We believe this average survival data among extremely sick patients is a strong indication of our product potential to significantly extend lives. With this proof of concept established in humans, we have now turned our attention to preparing for clinical trials in the U.S. and the European Union.
I'm not sure the patients with near certain death sentences would agree
I'm more worried about the results of the investigation into Dr M than getting financing. Hopefully the reason you don't seem to concerned about Dr. M is because you have better insights into that situation. For the little bit of money they need right now I'm sure they could do a convertible in the worst case scenario allowing the holder to just game the discount to market price.

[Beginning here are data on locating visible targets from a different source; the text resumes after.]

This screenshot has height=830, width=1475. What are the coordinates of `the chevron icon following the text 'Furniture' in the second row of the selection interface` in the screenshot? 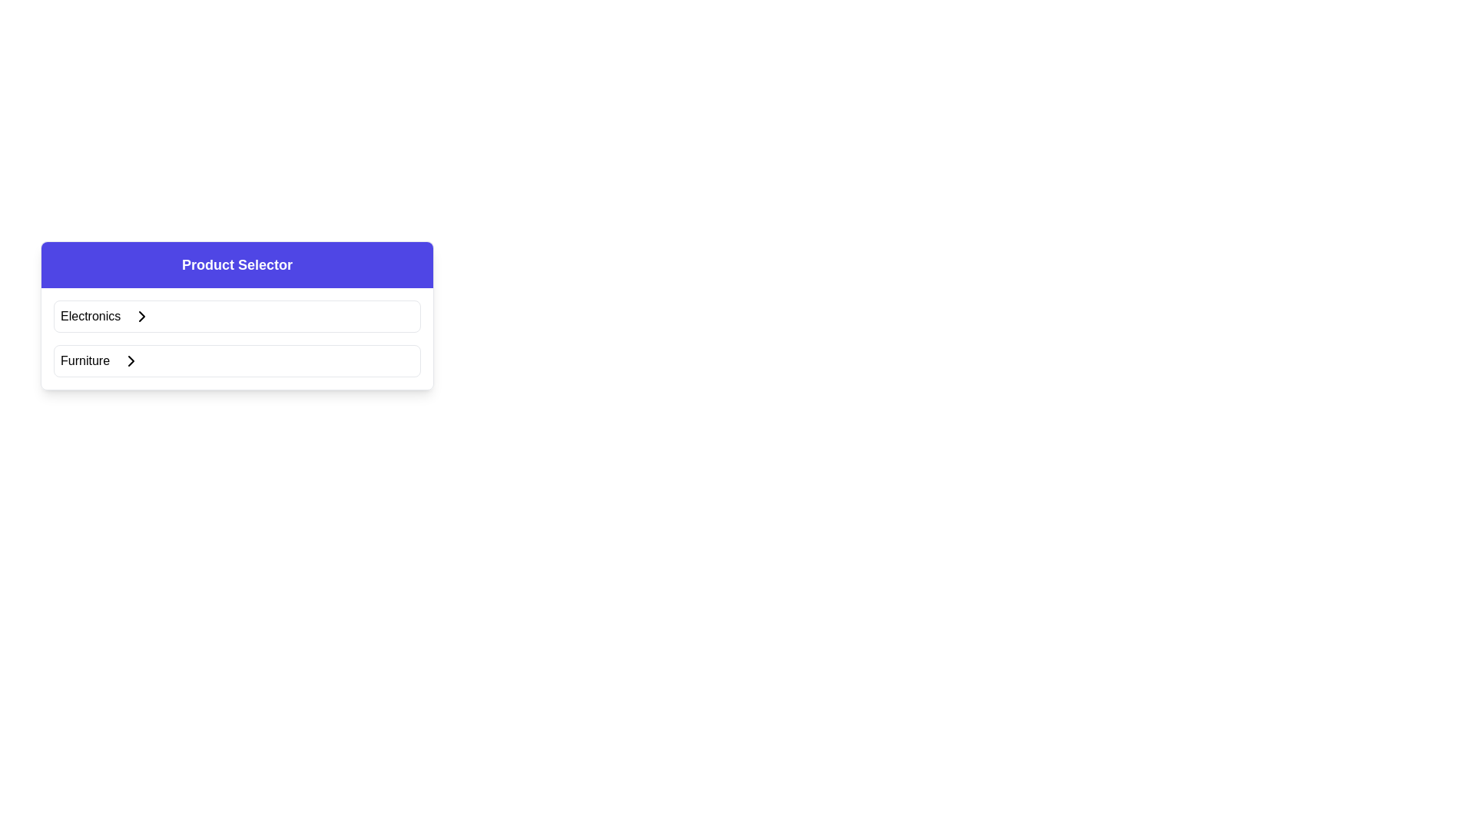 It's located at (131, 361).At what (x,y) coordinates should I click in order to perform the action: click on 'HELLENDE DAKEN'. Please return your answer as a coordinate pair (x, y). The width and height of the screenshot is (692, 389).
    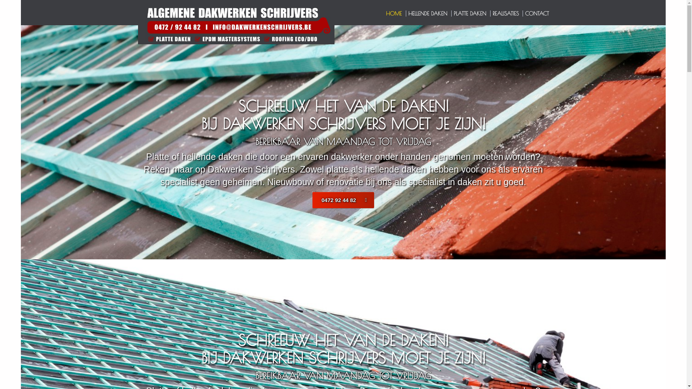
    Looking at the image, I should click on (428, 13).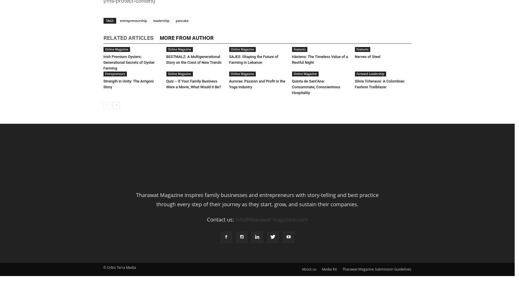 This screenshot has height=287, width=519. Describe the element at coordinates (221, 218) in the screenshot. I see `'Contact us:'` at that location.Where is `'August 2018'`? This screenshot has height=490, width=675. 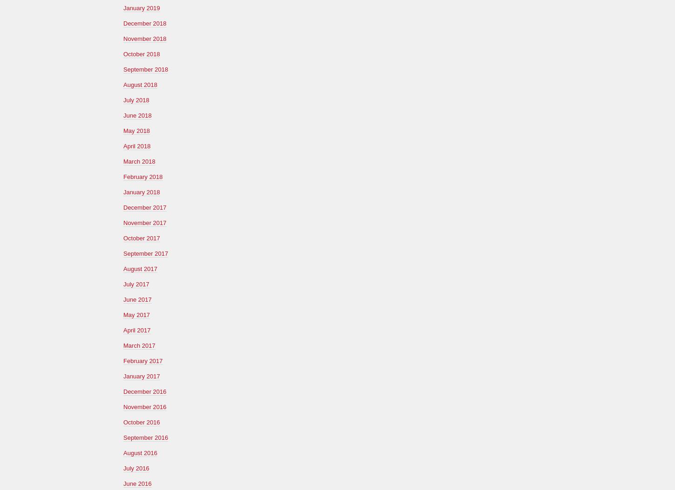 'August 2018' is located at coordinates (140, 84).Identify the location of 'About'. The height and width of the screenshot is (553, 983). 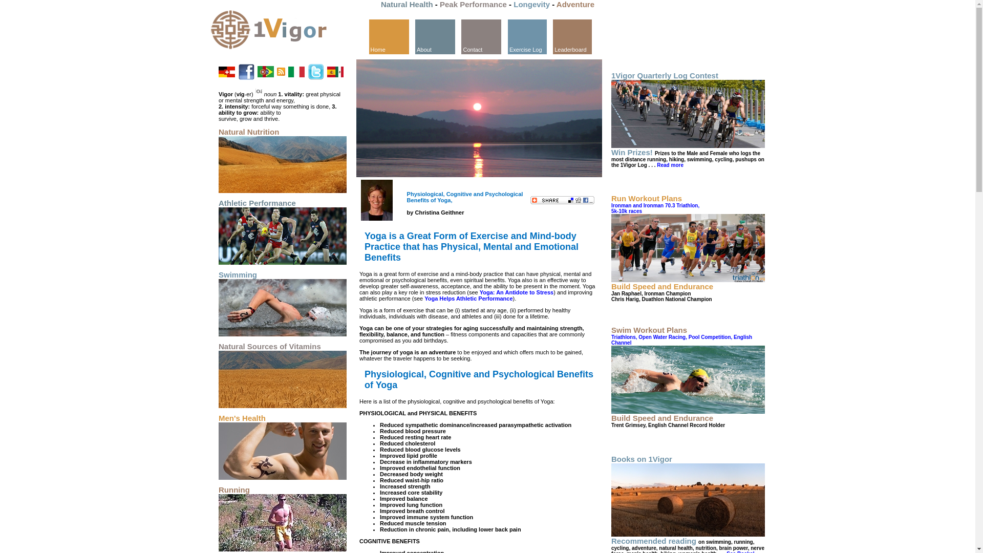
(435, 35).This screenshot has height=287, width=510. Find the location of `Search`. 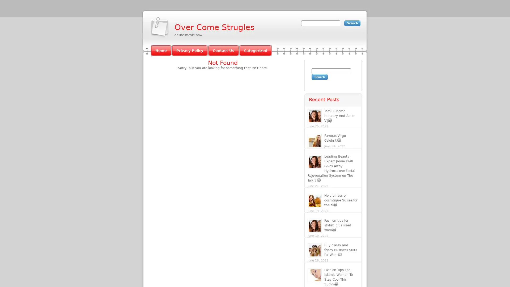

You make a good point that I was meaning to make but didn't get around to jnajay. While I'm optimistic about HART chances, I'm not betting the house on it. If this doesn't work out and goes to zero I'm not going to be happy about it but I won't be devastated either.
Everybody has different tolerances for risk and like you I have no problem with someone who doesn't see the need to take a risk on HART. I'm not sure why these people feel the need to insult those who are willing to take the risk.
I could tell tales about my successes and failure however I happen to have a long term public record in TMF's stock picking competition CAPS, under a different alias MKArch. I've been in the competition since 2006 and I'm well into the top 1%. My key to success has been a willingness to take risk when I think the market has it wrong. In CAPS I've had to rely on being more right than wrong and bailing when appropriate (CAPS scoring makes the decision to bail a little trickier then real life). In real life I can also weight my picks.
I'm quite sure a few years ago when selling supplies was supposed to be the business plan they were still going to get FDA approval for the overall treatment it was just a matter of different assumptions at the time as to who would be responsible for growing the regenerated trachea. In recent calls management explained that the FDA specifically required that HART act as the single source so that they could control the conditions the tracheas are grown under. Thus their current business plan is substantially different than what they described in the registration statement for the proposed IPO a few years ago. This might also explain why their CEO stepped down from the same role at HBIO the company he founded and put his own money into HART even after the failed IPO. Either than or he's just a glutton for punishment.
Jeez test you're all over the place. First you were ecstatic that you discovered longs were idiots and didn't even know HART was only selling supplies and the doctors did all the hard work, except you were wrong. Now it's the FDA rejected the crux of their business plan, except that in requiring HART be the single source of the regenerated tracheas under controlled conditions, they increased the revenue potential by orders of magnitude. Boy the FDA really screwed HART good. I guess that's why the CEO stepped down from the same position at HBIO, the company he founded, and took HART's CEO position in addition to investing a significant amount of his own money in HART.